On leur a confié certains matériaux nécessaires à la construction des chavannes, de la chaux, des clous… En début de saison, on leur a confié les chaudrons de cuivre, les « casses« , ainsi que divers ustensiles de cuisine et des pommes de terre… Ils ont parfois porté dans leur bât quelques poules, voire un chat… Ils redescendent avec un beau sérac tout frais et une meule ou deux de gruyère…
Les mulets sont indispensables à la vie de l’alpage et les procureurs de Balme déclarent annuellement la location du mulet d’un certain Borrel, des Houches, pour 100 francs.
Mais il est par ailleurs stipulé que la pâture d’un mulet privé sera payée par son propriétaire. À La Flégère, en 1887, Claret-Tournier, locataire du pavillon, paie 30 francs aux consorts pour la pâture du mulet et de la vache qu’il garde pour servir du lait aux visiteurs.
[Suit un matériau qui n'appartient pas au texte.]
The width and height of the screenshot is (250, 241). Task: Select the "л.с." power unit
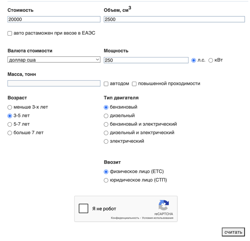coord(194,60)

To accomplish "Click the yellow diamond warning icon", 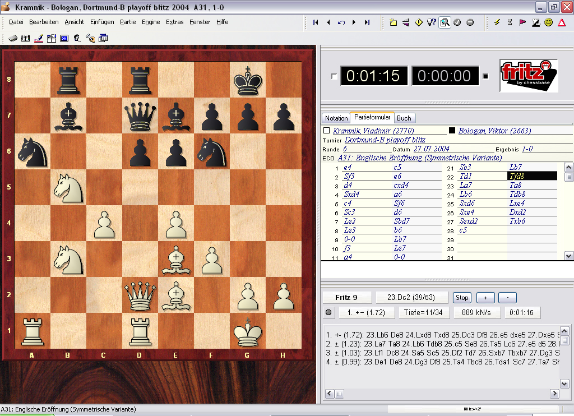I will (418, 22).
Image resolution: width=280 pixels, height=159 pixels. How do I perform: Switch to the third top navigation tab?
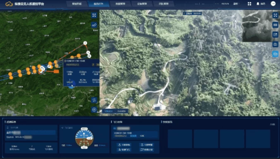pyautogui.click(x=120, y=4)
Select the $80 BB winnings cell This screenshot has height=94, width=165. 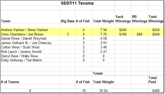pos(139,34)
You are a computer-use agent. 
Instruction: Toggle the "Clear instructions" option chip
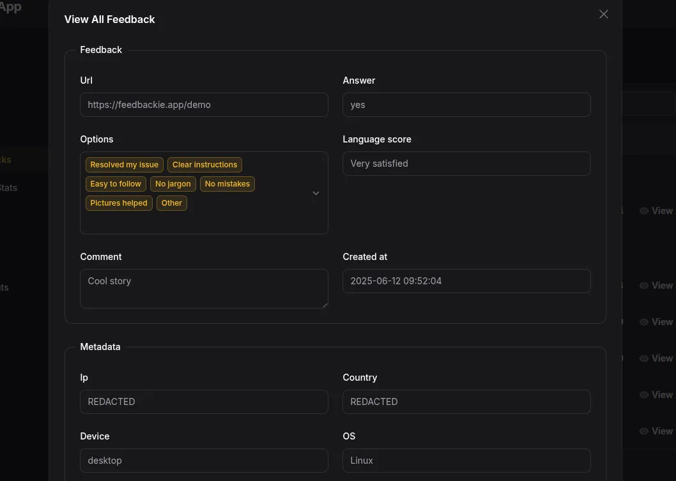(x=204, y=164)
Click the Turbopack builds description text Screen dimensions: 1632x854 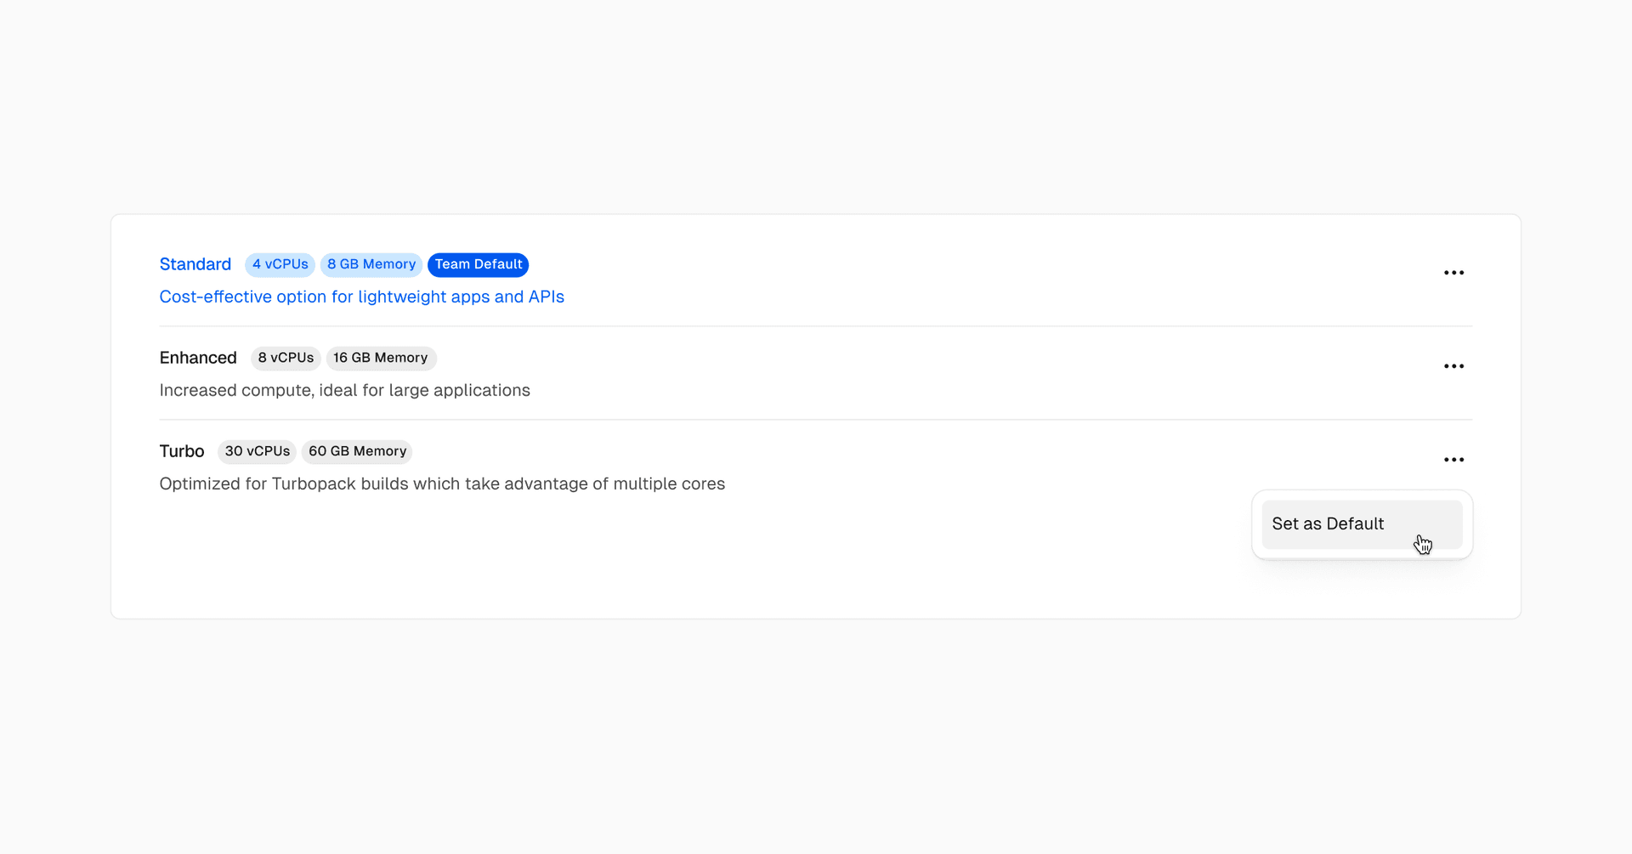pos(442,484)
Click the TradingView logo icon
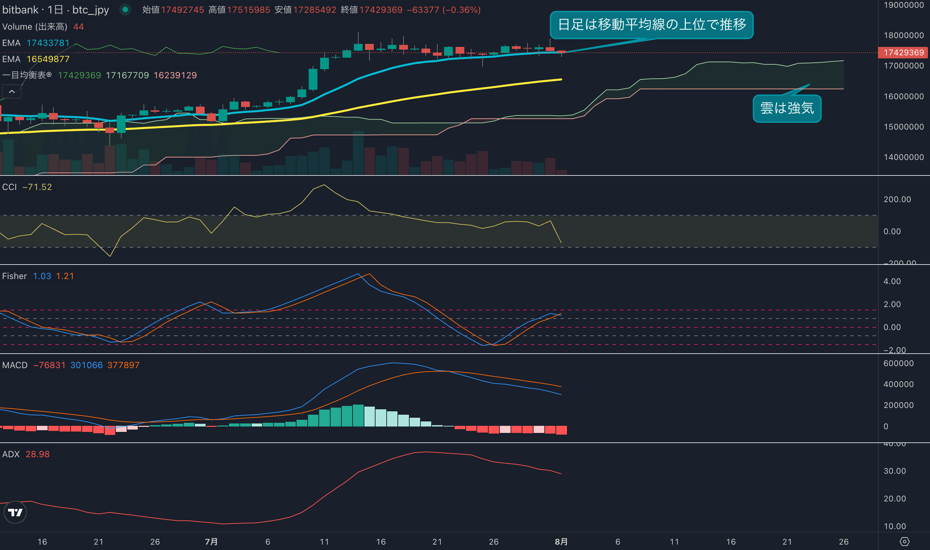 pos(15,513)
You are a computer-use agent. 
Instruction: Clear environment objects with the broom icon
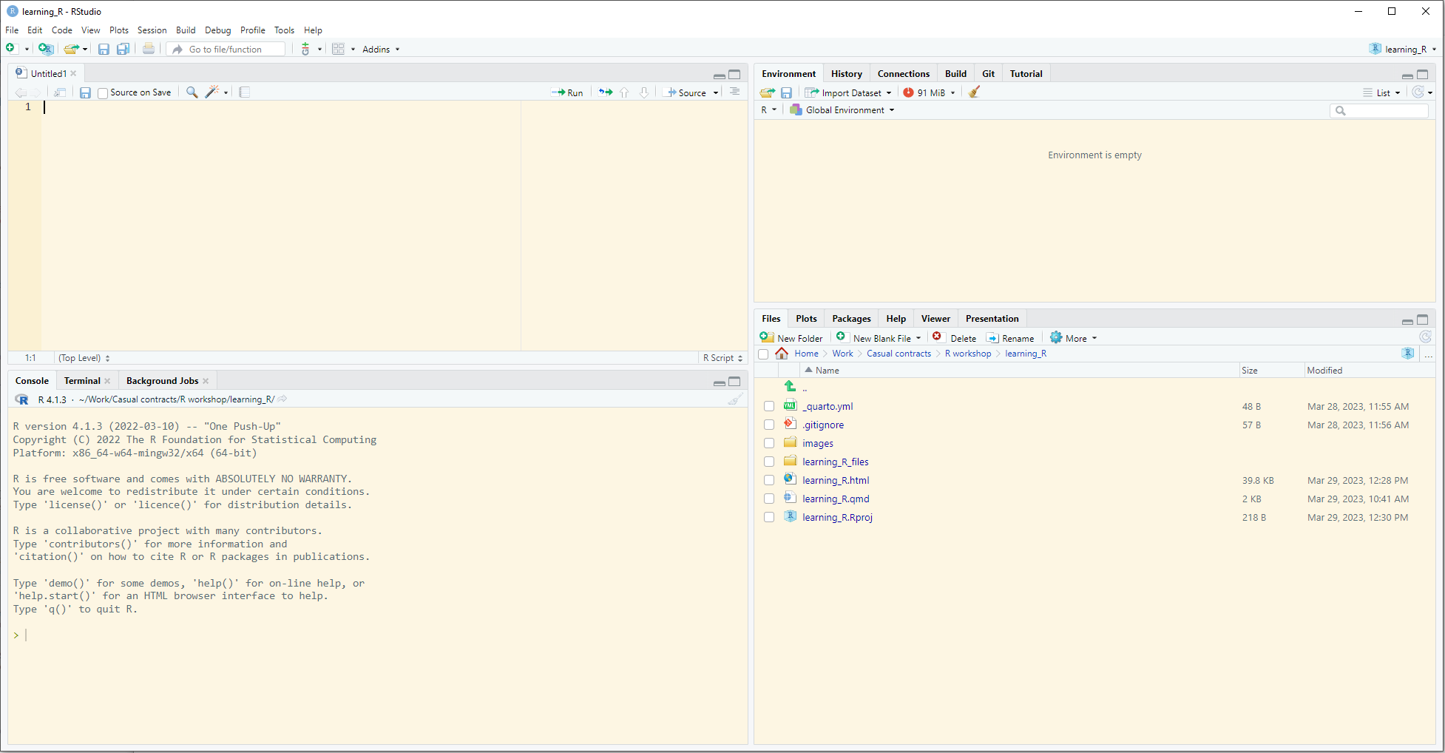975,92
À Pormenaz, une luge à bras est utilisée pour le transport du matériel nécessaire à l’alpage ou, à l’inverse, pour descendre le fromage. Dirigée par un homme, la luge est attelée à un mulet (ou cheval) qui assure la traction du traineau chargé.
Les taureaux ou bœufs
Les grands alpages, comme Balme ou Charamillon accueillent un, plus rarement deux taureaux. La gestion du mâle à l’alpage n’est pas facile. Il est indispensable de disposer de place car l’animal ne peut pas être abrité à proximité des vaches. En 1918, Ernest Alexandre Comte vend une place à l’écurie de Balme. Cet emplacement se situe « en troisième position dans la rangée de gauche en entrant dans l’écurie n° 4. Il est destiné à être occupé par un taureau loué annuellement pour le service de la montagne« .
Le taureau est accepté à l’alpage car il est loin d’être « de nul produit« . En effet, les procureurs facturent les saillies aux propriétaires des vaches. On en compte une cinquantaine au cours de la saison d’estive.